As we pointed out in former blog concerning Asean, Thailand and other nine countries will become the Asean Economic Community (AEC) in 2015, which will see many changes in the region and with the distinct likelihood that Bangkok will turn into the region’s shopping hub. Community malls are still the most fashionable for the retail market in Bangkok.
The purchasing power of visitors from Asean countries is markedly higher than before, so that total border trade between Thailand and its neighbouring countries has significantly increased to nearly Bt1 trillion in 2013. And, due to the increasing value of this trade, businesses are investing in the provinces as they prepare for the future.
Many retail developers have opened or plan to open retail centres in certain border areas, with shopping malls and specialty stores the largest category for those provinces. Many have already opened in past year or so. Even in areas that are not border provinces, many developers have opened up stores. Land & Houses opened a new HomePro in Chiang Rai and Mega Home opened in Mae Sot in the final quarter of 2013. They are also planning to expand to other provinces, especially industrial and border areas such as Nong Khai.
Retail developers are focusing more on other provinces across the country, especially in border areas in anticipation of the Asean Economic Community in 2015. Around 96,800 square metres of retail space was supplied in the final quarter of 2013 and around 152,800 square metres of new retail centres was added to the market last year and more than 781,000 square metres is scheduled to be completed by the end of 2014.
In Bangkok, shopping malls represent 59 per cent of the retail market, with more than 3.9 million square metres of space. More than 28 per cent of shopping mall space is in the north of Bangkok and approximately 26 per cent is in the city area. 60 per cent of community malls are located in Bangkok’s suburbs and other provincial areas that are connected to it.

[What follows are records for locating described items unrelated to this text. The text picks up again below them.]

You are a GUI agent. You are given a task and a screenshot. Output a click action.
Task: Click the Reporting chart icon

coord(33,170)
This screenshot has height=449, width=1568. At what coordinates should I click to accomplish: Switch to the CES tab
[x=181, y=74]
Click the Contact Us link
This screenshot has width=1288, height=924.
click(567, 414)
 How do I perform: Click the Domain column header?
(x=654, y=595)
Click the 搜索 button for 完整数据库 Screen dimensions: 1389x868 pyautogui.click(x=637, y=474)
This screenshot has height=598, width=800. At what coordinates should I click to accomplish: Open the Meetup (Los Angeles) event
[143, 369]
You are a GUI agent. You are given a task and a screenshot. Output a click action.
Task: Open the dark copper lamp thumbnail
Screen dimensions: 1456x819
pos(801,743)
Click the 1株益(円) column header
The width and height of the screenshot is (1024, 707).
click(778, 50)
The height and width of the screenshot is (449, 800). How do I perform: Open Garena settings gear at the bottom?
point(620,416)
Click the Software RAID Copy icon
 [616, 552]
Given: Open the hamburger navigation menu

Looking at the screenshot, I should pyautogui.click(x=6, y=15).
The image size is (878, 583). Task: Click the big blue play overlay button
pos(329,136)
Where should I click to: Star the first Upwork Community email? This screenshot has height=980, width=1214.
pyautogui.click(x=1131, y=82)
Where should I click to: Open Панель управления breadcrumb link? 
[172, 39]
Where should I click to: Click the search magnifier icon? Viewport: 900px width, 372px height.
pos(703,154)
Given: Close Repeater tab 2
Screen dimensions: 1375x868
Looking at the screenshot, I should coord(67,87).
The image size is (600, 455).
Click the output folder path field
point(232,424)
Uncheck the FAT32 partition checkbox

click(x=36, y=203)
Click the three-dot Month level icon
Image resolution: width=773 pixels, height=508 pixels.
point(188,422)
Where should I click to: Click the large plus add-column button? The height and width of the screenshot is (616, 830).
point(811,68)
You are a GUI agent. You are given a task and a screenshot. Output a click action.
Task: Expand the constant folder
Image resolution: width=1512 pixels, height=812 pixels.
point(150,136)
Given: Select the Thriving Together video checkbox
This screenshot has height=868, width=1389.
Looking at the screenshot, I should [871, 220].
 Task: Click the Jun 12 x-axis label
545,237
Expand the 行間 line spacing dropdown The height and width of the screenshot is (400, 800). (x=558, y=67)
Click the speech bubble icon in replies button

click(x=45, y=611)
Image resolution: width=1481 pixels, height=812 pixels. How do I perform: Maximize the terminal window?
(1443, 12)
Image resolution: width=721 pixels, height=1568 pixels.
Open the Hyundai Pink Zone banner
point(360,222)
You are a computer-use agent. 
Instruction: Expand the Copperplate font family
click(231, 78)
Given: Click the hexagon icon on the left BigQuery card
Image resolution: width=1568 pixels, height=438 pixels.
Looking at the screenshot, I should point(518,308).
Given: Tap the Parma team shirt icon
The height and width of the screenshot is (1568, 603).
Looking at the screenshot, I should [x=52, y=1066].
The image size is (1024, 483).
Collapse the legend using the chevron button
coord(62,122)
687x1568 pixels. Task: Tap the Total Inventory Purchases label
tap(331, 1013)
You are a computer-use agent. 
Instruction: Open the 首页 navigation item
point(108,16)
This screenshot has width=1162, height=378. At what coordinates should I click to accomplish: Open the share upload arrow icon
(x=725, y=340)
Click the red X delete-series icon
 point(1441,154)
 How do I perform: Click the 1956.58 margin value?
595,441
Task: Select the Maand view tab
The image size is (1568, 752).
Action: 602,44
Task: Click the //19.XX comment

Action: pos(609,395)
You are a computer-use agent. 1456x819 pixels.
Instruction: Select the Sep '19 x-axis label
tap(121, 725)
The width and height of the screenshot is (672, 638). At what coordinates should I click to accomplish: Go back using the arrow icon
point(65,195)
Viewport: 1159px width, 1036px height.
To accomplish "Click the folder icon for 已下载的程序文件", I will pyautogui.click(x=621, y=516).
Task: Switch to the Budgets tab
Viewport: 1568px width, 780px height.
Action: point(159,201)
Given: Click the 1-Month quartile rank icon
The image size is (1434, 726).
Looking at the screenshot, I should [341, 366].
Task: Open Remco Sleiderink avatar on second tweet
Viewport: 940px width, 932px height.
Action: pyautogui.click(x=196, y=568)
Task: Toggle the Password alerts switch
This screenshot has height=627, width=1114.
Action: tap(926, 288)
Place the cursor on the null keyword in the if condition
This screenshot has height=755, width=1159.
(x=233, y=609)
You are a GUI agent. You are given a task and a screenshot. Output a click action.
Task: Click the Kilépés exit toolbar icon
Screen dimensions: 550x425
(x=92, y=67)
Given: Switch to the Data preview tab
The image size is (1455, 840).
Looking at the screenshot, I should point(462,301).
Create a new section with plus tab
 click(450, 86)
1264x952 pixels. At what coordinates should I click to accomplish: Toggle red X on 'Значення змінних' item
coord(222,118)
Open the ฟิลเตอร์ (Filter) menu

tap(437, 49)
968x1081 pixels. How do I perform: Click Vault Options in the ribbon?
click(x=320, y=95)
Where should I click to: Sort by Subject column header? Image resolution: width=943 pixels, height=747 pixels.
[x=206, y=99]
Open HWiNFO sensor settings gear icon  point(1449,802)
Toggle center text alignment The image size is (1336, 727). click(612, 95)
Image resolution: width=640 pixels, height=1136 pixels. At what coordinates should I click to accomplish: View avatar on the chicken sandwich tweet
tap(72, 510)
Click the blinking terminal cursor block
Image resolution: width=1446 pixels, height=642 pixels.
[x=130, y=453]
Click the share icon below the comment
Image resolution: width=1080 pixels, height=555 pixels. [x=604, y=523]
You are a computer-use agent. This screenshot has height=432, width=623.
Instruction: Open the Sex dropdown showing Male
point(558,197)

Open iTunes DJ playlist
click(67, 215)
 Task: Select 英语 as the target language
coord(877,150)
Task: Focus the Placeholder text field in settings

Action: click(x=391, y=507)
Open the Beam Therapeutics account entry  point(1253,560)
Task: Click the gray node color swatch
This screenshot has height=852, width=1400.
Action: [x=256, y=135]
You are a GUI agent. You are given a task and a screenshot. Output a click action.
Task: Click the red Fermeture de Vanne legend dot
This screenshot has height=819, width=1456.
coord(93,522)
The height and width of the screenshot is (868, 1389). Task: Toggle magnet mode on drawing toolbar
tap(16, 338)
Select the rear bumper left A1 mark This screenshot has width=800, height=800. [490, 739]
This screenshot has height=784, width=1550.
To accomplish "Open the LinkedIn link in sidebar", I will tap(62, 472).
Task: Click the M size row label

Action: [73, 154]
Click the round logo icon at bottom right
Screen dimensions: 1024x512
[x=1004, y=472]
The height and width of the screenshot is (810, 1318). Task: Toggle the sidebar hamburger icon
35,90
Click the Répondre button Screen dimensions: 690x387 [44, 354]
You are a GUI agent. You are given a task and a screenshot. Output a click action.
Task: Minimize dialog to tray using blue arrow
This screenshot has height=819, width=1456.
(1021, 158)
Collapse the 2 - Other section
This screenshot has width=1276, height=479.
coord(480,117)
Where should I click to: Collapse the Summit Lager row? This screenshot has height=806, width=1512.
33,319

However, political issues have stymied progress and are a major concern for investors, with rental and occupancy rates in 2013 still to the previous year rents will most likely be around 5-10 per cent higher this year. Having said this, many international and local brands have been looking to open up new shops in retail centres in the capital and surrounding areas.
The big players in the retail business are focusing more on online shoppers and have been launching new campaigns or promotions since last year. The older malls will need to renovate their centres to add new brands or shops that are better suited to the contemporary lifestyles. The main retail developers are now focusing their efforts in expanding their businesses in the border provinces and are eagerly anticipating the coming of the Asean Economic Community.